Am I asking the wrong question then? Maybe I should reask a question I had long ago... what is the best practice for passing a byte array into WASM and vis/versa returning one? Or better yet, what's the best practice for accessing that data if not by passing arrays?

view this post on Zulip Alex Crichton (Jan 04 2022 at 21:24):

in a sense this is kind of the wrong question , kind of isn't. Like this is a perfectly valid thing to ask since it's the first thing any embedded wasm module wants to do. The tl;dr is that this is a struggle and this can't be done in a standard way so everyone is left to their own devices.
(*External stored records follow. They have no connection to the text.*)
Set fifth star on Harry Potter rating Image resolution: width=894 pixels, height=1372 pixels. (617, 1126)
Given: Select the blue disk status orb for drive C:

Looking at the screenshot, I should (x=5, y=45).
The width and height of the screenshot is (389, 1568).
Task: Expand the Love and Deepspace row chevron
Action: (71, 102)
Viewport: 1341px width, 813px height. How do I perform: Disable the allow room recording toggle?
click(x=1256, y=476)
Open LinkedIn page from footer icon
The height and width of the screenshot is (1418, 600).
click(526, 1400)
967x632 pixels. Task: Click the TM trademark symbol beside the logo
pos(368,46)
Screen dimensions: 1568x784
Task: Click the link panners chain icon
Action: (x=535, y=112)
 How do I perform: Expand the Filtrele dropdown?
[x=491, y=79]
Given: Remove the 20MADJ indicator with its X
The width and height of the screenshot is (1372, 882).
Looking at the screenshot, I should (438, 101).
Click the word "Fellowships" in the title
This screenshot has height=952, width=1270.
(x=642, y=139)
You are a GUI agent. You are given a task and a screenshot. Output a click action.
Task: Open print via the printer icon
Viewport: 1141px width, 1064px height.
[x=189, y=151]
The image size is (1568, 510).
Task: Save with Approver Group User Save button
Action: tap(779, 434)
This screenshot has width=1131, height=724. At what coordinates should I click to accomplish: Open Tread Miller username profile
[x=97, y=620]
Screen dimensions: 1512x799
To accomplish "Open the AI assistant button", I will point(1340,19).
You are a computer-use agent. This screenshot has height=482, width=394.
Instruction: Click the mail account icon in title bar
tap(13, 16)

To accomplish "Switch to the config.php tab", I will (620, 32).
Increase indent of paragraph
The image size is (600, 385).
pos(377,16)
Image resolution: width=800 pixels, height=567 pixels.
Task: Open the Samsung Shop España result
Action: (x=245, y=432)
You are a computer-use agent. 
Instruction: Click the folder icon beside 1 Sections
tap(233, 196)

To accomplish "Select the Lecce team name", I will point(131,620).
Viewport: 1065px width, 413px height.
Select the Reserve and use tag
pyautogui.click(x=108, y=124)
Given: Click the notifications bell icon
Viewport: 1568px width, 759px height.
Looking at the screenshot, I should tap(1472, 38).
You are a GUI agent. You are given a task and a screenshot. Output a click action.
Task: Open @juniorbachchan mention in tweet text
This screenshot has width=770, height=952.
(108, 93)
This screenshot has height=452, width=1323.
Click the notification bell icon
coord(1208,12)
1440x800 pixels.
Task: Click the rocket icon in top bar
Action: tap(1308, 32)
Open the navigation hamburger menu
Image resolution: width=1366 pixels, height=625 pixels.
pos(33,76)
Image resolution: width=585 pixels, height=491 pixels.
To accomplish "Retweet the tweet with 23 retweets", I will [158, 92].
The longer answer is "interface types will solve this", which is what wit-bindgen is. When wit-bindgen gets a Java implementation it will not rely on what you have today to implement byte[] but instead it will do its own thing, similar to what all other wit-bindgen generation modes are doing

view this post on Zulip Alex Crichton (Jan 04 2022 at 21:25):

To answer "what's the best practice" it's "there is none"

view this post on Zulip Alex Crichton (Jan 04 2022 at 21:25):

which isn't a great answer, hence the focus on work on interface types

view this post on Zulip Scott Waye (Jan 04 2022 at 21:27):

If I might jump in here, in a shared nothing model, which I understood interface types to be, does this imply copying the byte[] ?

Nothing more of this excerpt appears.